The B401-8 is equipped with eight “vector engines” (PCIe cards equipped with vector processors), each capable of delivering a max of nearly 25 teraflops. The vector engines are supported by a “vector host” server running Red Hat Enterprise Linux or CentOS, and the vector engine itself is powered by an AMD Epyc CPU and up to 512 GB of memory. The B401-8 uses Nvidia Mellanox HDR InfiniBand networking.
While the B401-8 is new – having just been announced in late June – it’s actually a datacenter-specific model of the existing SX-Aurora Tsubasa system.

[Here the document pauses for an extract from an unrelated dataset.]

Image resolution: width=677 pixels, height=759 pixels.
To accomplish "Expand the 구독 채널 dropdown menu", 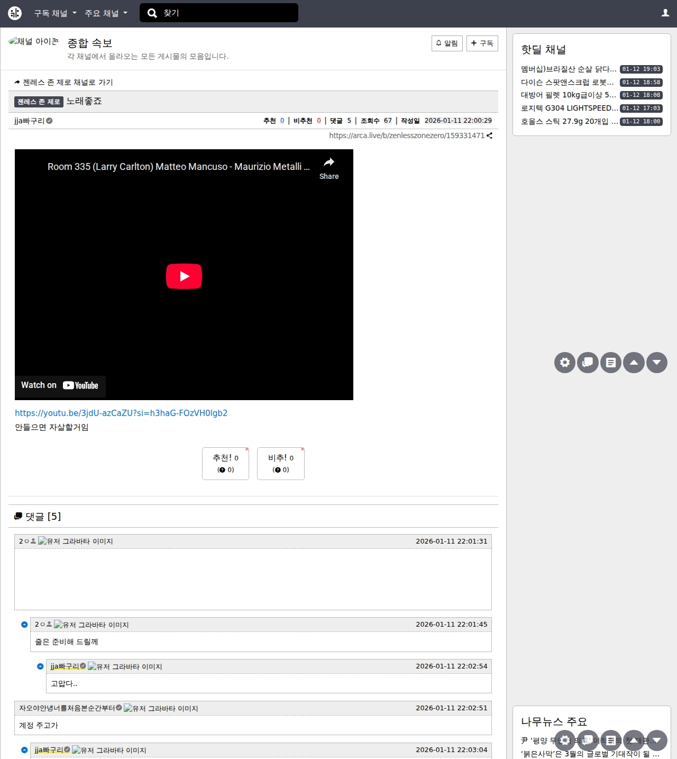I will pos(55,13).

The B401-8, however, offers higher density than its stock predecessor and claims a 25% increase in vector processor performance, as well as new hybrid computing functionality that combines the power of the vector processors with the AMD CPUs to boost performance.
NEC says that the B401-8 is optimized for AI and HPC applications like weather forecasting, climate modeling, fluid analysis and more – a specialty borne out by its new deal with JAMSTEC, as well as an initial order of the B401-8 from the Cyberscience Center at Tohoku University, which plans to use the system for functionality ranging from climate simulation to aircraft development.
In addition to the NEC hardware, the Next Earth Simulator will use Nvidia A100 GPUs, “large-capacity storage units” provided by DDN (61.4 PB in total) and “general-purpose computing node servers” provided by HPE. According to JAMSTEC, the system will deliver 19.5 theoretical peak petaflops – nearly 15 times the 1.3 petaflops delivered by Earth Simulator 3. If accurate, that would be enough to place the Next Earth Simulator well within the upper echelons of publicly ranked supercomputers (and deliver another major supercomputing win for Japan, which just landed the top spot again with its Fugaku system).